- [INPUT FOR THIS TASK]:
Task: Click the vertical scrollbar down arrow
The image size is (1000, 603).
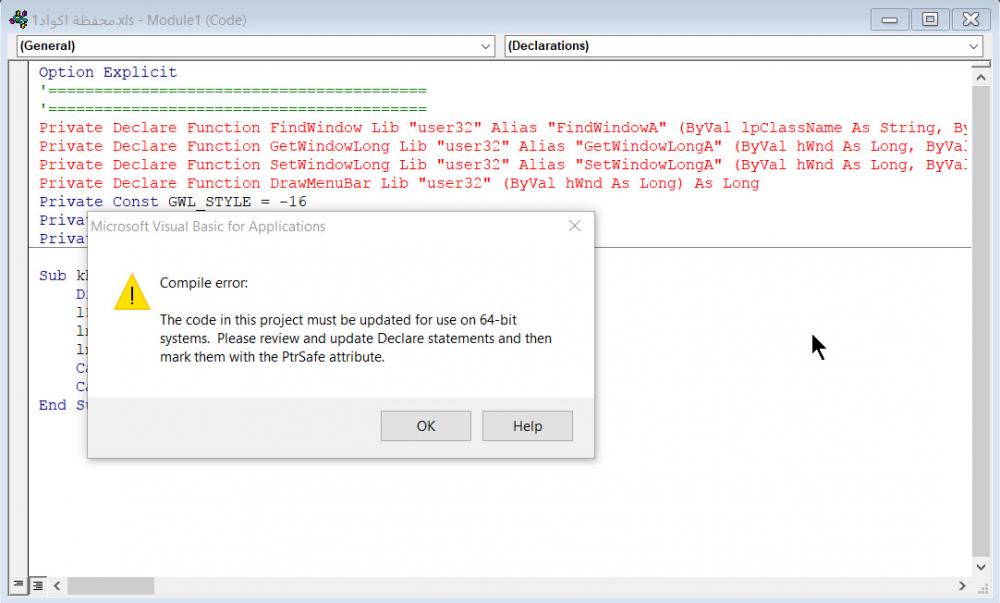Action: [980, 567]
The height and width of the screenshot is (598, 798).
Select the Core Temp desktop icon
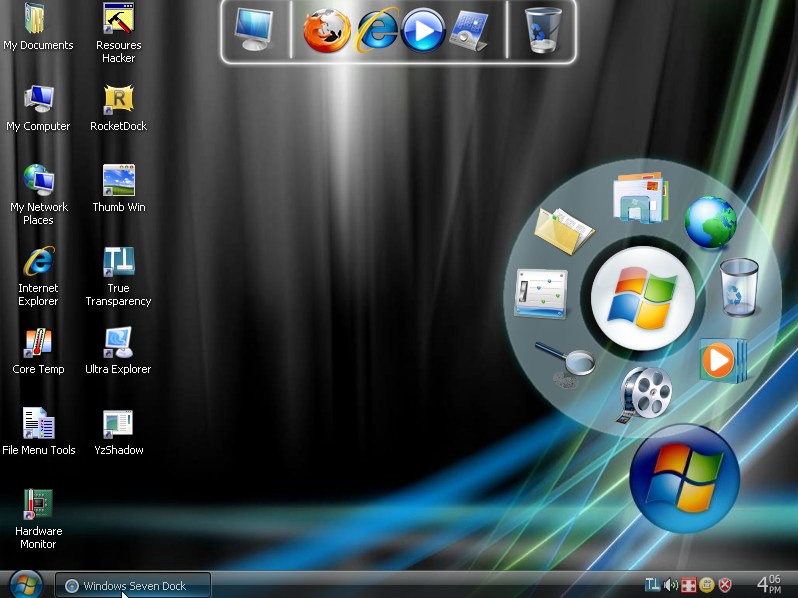(38, 351)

- [THE PROBLEM]:
Set out every line of the records above as a JSON list of strings, one string per line, with blank lines skipped. Leave the pictures out of the answer.

- [COMPLETE ANSWER]:
[
  "Task: Click the vertical scrollbar down arrow",
  "The image size is (1000, 603).",
  "Action: [980, 567]",
  "The height and width of the screenshot is (598, 798).",
  "Select the Core Temp desktop icon",
  "(38, 351)"
]